To complement the 18th Century mansion house, a new purpose-built visitor centre has been created in the existing courtyard and former stables in the Eastern wing of the house. The glass roof courtyard with its original architectural features retained is now home to a serene new visitor centre and café, which overlooks the magnolia treetops.
The plot-to-plate menu at the Stables Café features an abundance of local produce along with flavours and vegetables fresh from the Mount Congreve Kitchen Gardens and is open for breakfast, lunch and a special Mount Congreve signature Afternoon Tea which is served in the ‘Old Tack Room’.
Other new elements include a new wetlands walk where dog owners can now enjoy a walk at Mount Congreve plus additional car parking.
In April 2011 Mr Congreve was in London en route to the Chelsea Flower Show, aged 104 when he died. His ashes were returned to Mount Congreve and placed in the temple overlooking his gardens and the River Suir below.

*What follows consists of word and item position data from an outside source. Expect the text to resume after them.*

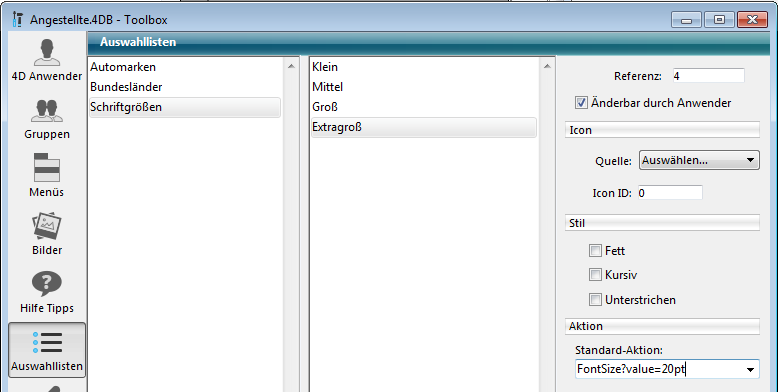The image size is (778, 392).
Task: Check the Unterstrichen checkbox
Action: 595,300
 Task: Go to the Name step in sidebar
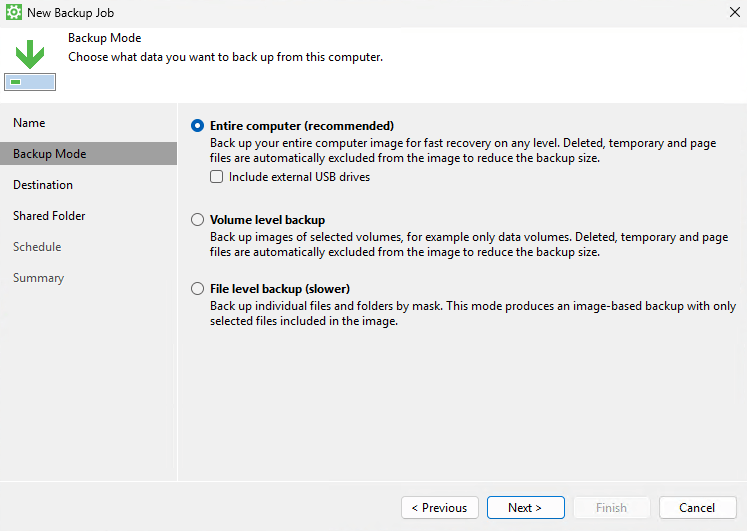(x=29, y=123)
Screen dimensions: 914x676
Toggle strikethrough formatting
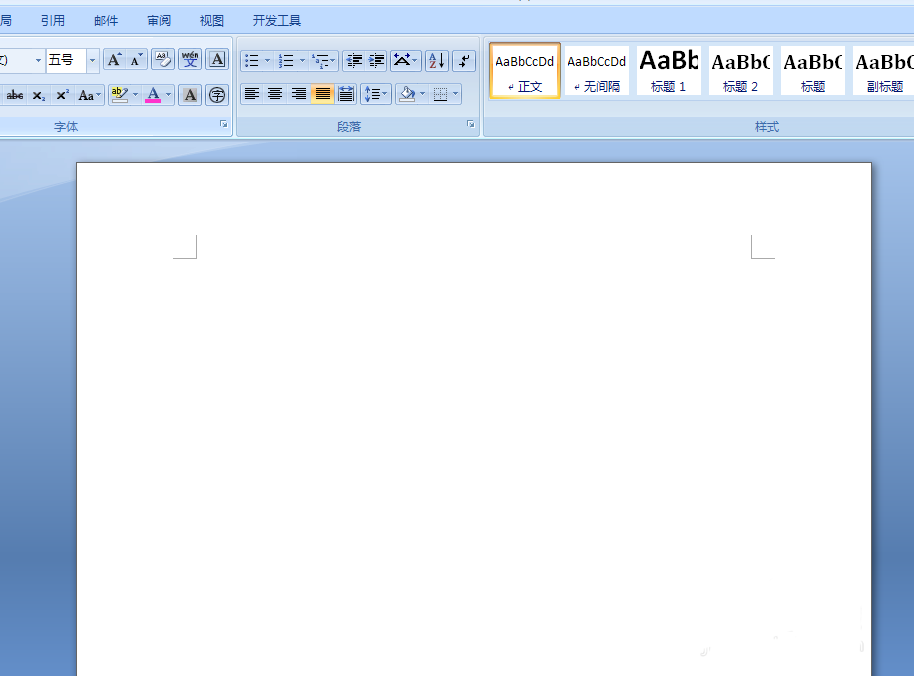[x=15, y=95]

The work started by Mr Congreve has continued through this transformative project and the result is a world-class visitor experience and a new shining jewel in Waterford’s tourism crown.
This year alone we expect to welcome some 85,000 visitors to Mount Congreve Gardens and to build upon this annually generating additional employment and revenue opportunities for Waterford and the Southeast region.
Commercial Director at Mount Congreve Gardens and Waterford Treasures Sara Dolan
Mount Congreve House and Gardens also act as a respite point for the Waterford Greenway with the 48km long attraction running adjacent to the gardens. The gardens are open year-round 7 days a week (4 days a week in low season).